With application of radiosurgery and a better understanding of the natural history of lateral skull base lesions, the indications for surgery have greatly changed over time. Before this, nearly any lesion of the lateral skull base was resected on diagnosis. Since the 1960s, the 3 main approaches to the lateral skull base (middle fossa, retrosigmoid, and translabyrinthine approach) have increasingly been refined. The creation of accurate and real-time cranial nerve monitoring, specifically facial nerve and auditory brainstem response, have improved safety and surgical proficiency. In addition, continued advances in microscope technology have improved microscopic vision, and enhanced instrumentation such as the laser and ultrasonic aspirators have greatly aided tumor resection. Collectively, these improvements have resulted in a reduction in overall mortality to 0.5%.

As technology and surgical technique have improved, there has been an increased emphasis on functional preservation rather than complete resection. It has been clearly reported that postoperative facial nerve function is likely to be worse with large tumors. This finding has led many institutions, including our own, to prefer near-total or subtotal resections to complete resection with facial nerve injury.

In our institution’s data for patients with ANs greater than 2.5 cm, there is a clear trend for patients to have worse facial nerve function when receiving gross total resection. Comparing facial nerve outcomes in those undergoing a near total resection, subtotal resection, and gross total resection, the percentage of those having House-Brackmann grades I and II were 97%, 96%, and 77% respectively ( P <.001).
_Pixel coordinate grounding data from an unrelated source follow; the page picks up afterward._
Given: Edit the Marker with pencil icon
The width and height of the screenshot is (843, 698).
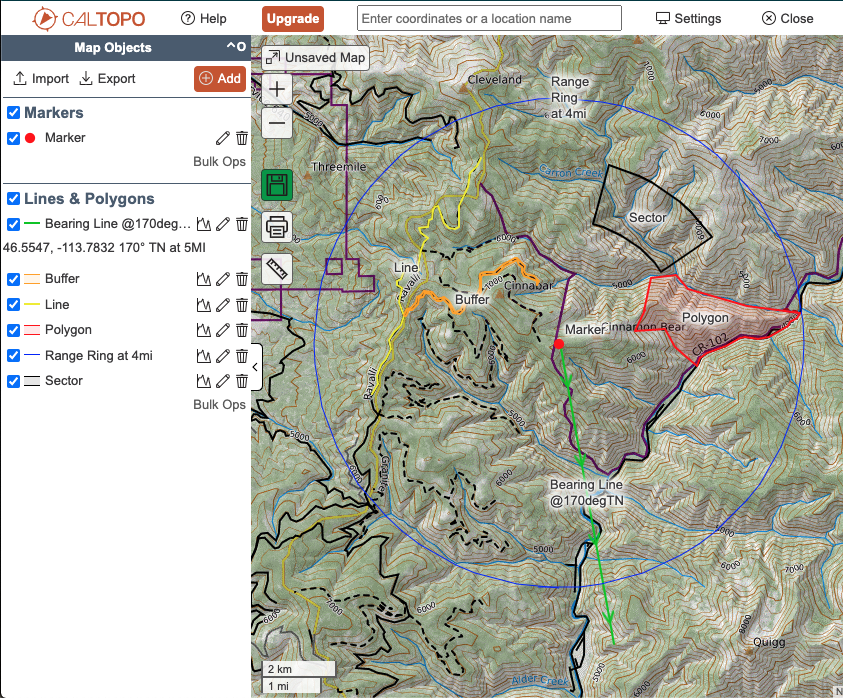Looking at the screenshot, I should pyautogui.click(x=223, y=138).
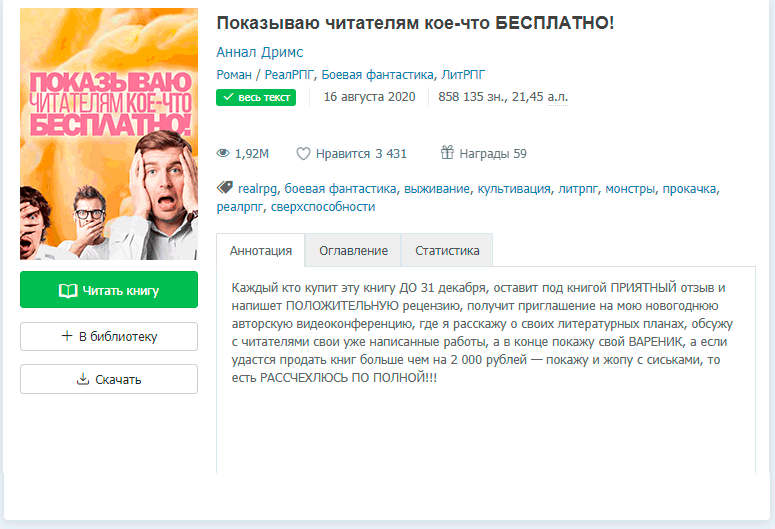Image resolution: width=775 pixels, height=529 pixels.
Task: Click the весь текст green badge
Action: [x=256, y=97]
Patients undergoing near-total resections and subtotal resections had higher rates of tumor regrowth than gross total resection but both groups had a low need for further treatment (2% and 10% vs 0%; P <.001). Although some clinicians advocate planned stereotactic radiation for incompletely resected large tumors, we do not. Given the low need for retreatment seen earlier, it is our belief that, when a true subtotal or near-total resection is performed, the decreased vascularity of the tumor results in a low likelihood of tumor growth.
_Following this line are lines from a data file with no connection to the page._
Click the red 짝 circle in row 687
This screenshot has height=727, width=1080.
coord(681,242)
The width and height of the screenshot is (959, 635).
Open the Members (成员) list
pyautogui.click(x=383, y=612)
Similar less aggressive surgical approaches have been applied to other lateral skull base lesions. For example, surgery for facial nerve schwannomas is currently limited to decompression when patients have good facial nerve function and resection with nerve grafting when facial nerve function is poor. This approach is used because of poor facial nerve outcomes when partial resections are performed. Glomus jugulare tumors have had a similar treatment progression. Rather than risk significant lower cranial nerve morbidity, surgical resection is limited to preservation of the lower cranial nerves when normal function exists. Observation versus postoperative stereotactic radiation is often used after surgery in these cases to minimize lower cranial nerve injury.